* Brief
Return every one of the lines below verbatim, omitting the pictures from your answer.

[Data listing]
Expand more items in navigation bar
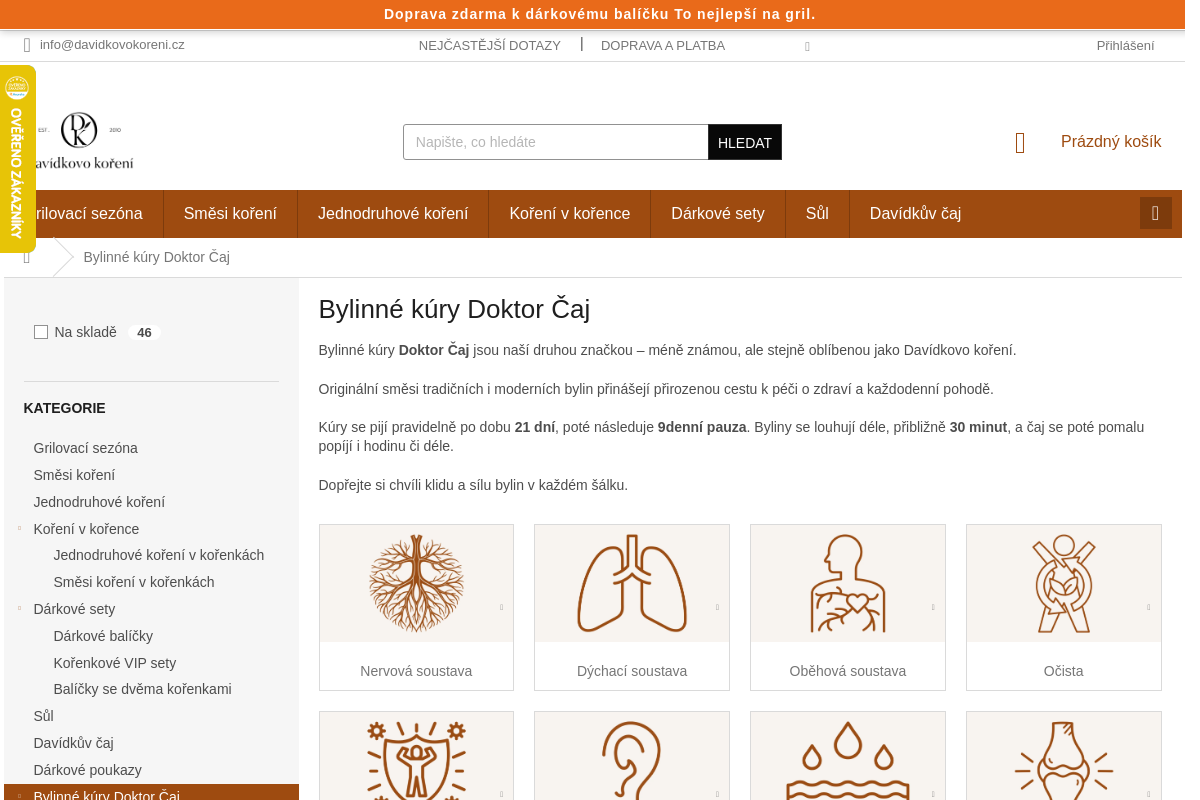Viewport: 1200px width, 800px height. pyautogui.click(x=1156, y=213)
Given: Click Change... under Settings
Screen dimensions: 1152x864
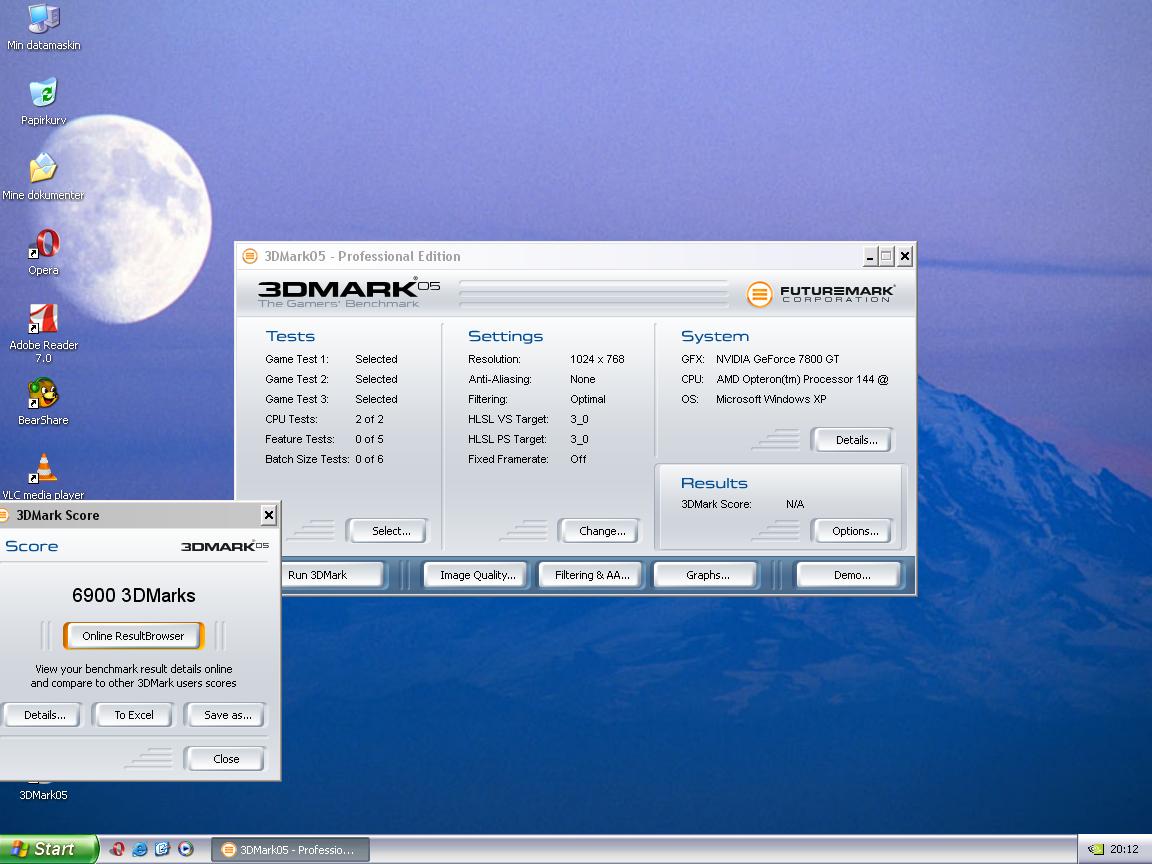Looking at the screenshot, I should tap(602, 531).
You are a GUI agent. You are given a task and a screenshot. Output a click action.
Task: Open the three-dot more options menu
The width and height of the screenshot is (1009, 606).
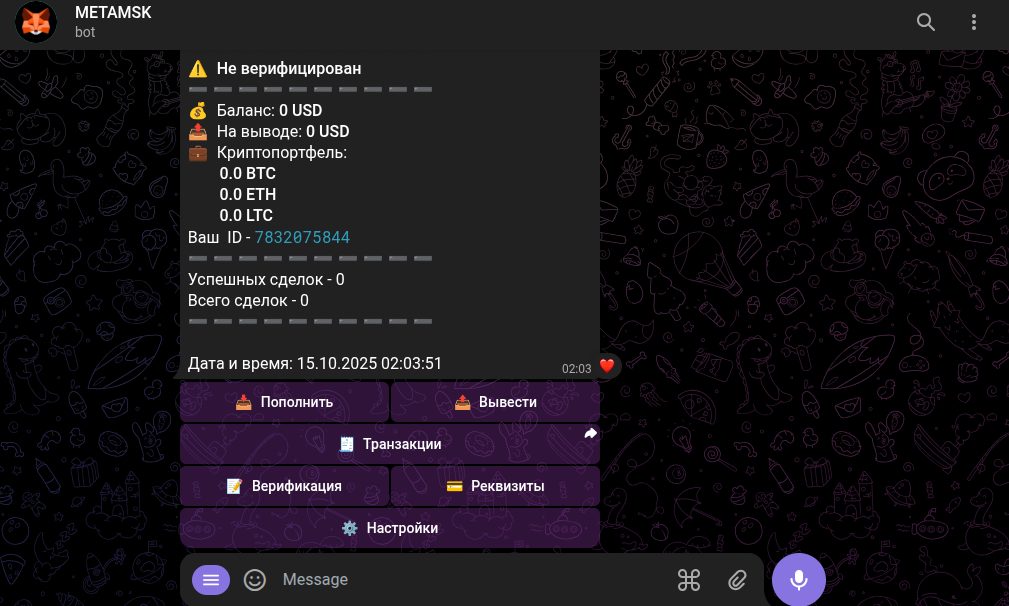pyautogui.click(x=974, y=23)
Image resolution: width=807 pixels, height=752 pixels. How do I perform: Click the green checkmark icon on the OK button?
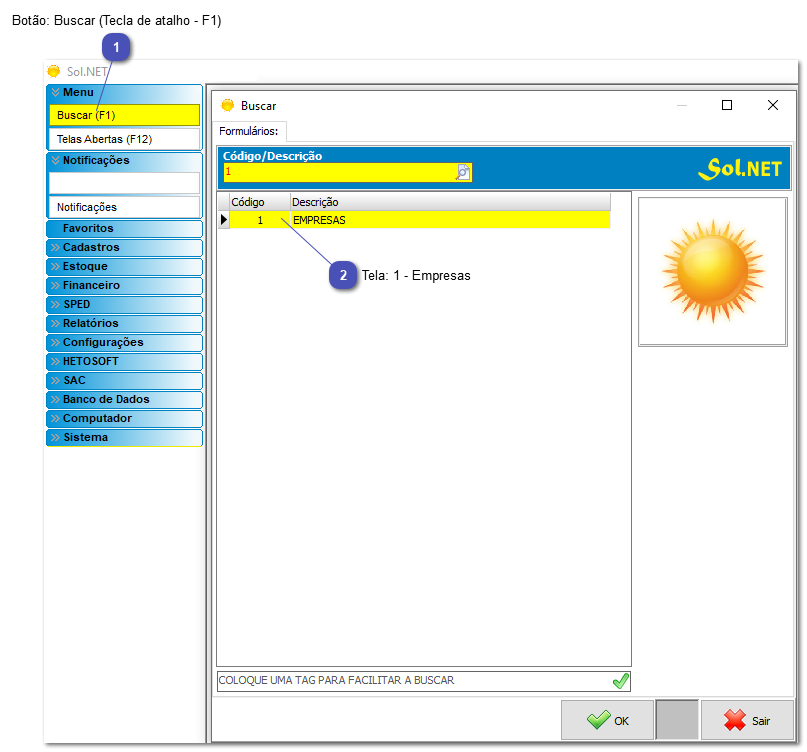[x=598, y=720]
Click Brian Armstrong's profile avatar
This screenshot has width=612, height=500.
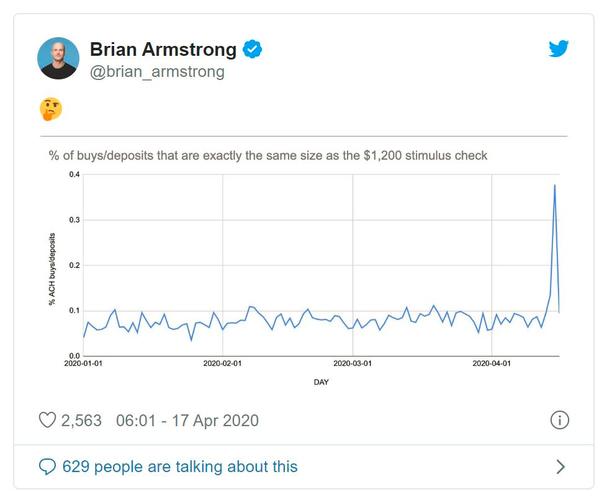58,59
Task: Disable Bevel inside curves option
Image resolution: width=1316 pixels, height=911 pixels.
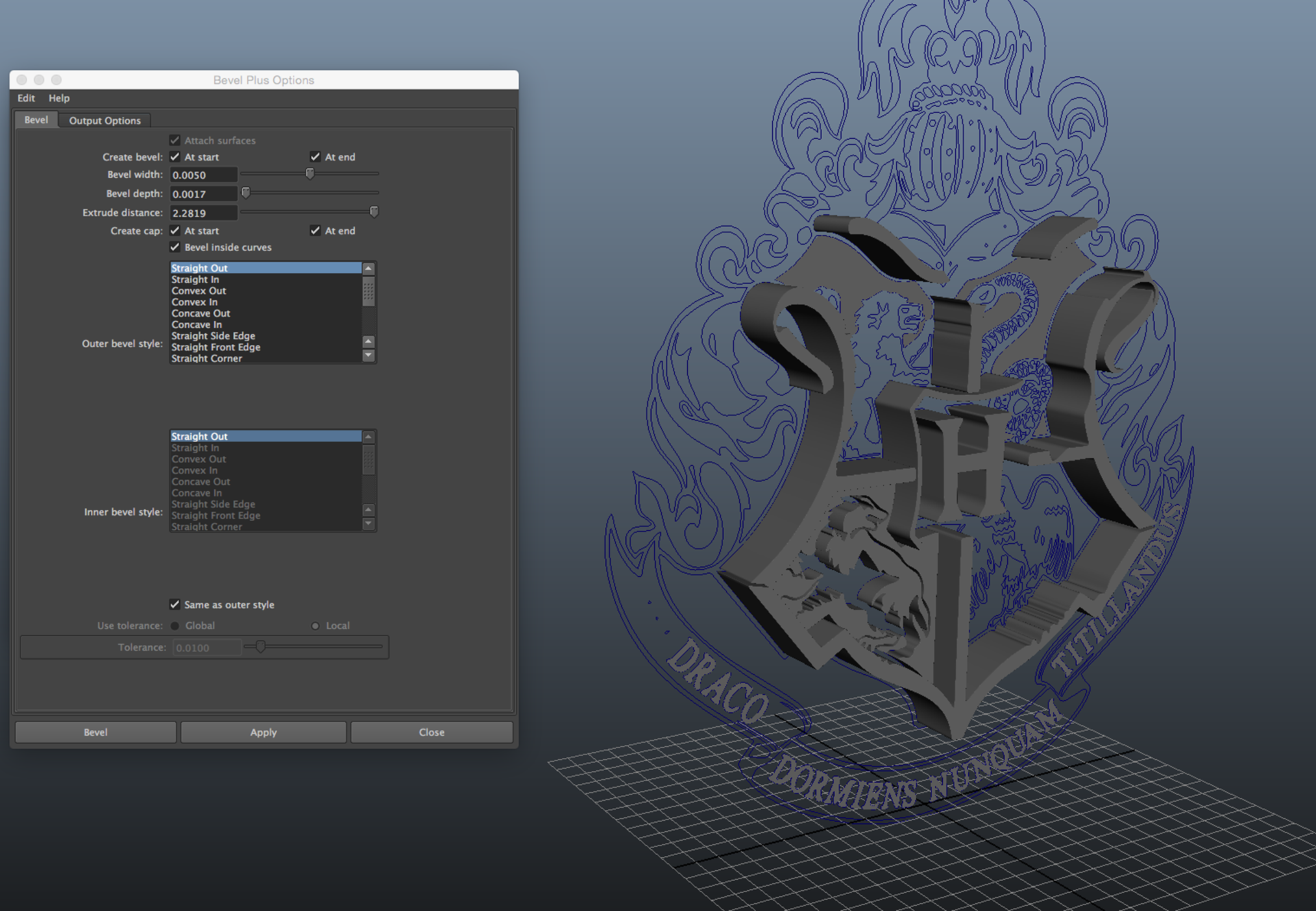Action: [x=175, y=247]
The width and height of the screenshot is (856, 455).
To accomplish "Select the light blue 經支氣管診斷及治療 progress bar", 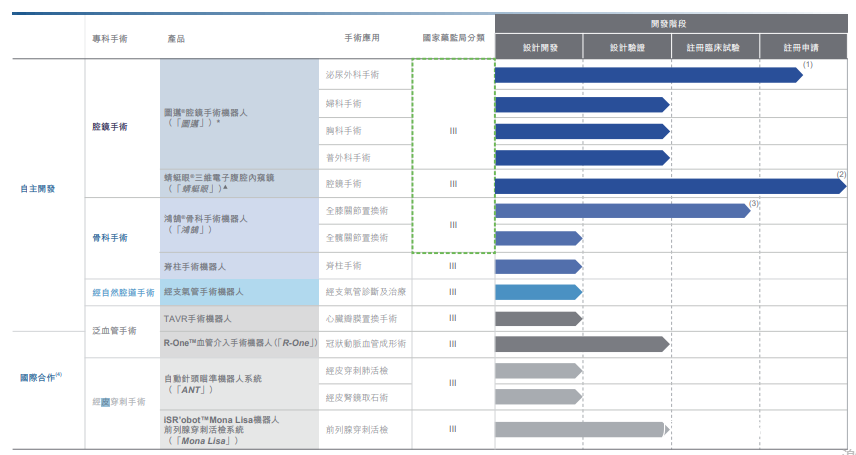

* Exercise output
Expand more items in navigation bar
Viewport: 1200px width, 800px height. pyautogui.click(x=1156, y=213)
Given: Click Change... under Settings
Screen dimensions: 1152x864
Looking at the screenshot, I should tap(602, 531).
You are a GUI agent. You are given a task and a screenshot. Output a click action.
Task: Open the three-dot more options menu
The width and height of the screenshot is (1009, 606).
pyautogui.click(x=974, y=23)
Image resolution: width=807 pixels, height=752 pixels. How do I perform: Click the green checkmark icon on the OK button?
[x=598, y=720]
Click Brian Armstrong's profile avatar
This screenshot has width=612, height=500.
58,59
Task: Disable Bevel inside curves option
Image resolution: width=1316 pixels, height=911 pixels.
Action: [x=175, y=247]
The width and height of the screenshot is (856, 455).
To accomplish "Select the light blue 經支氣管診斷及治療 progress bar", 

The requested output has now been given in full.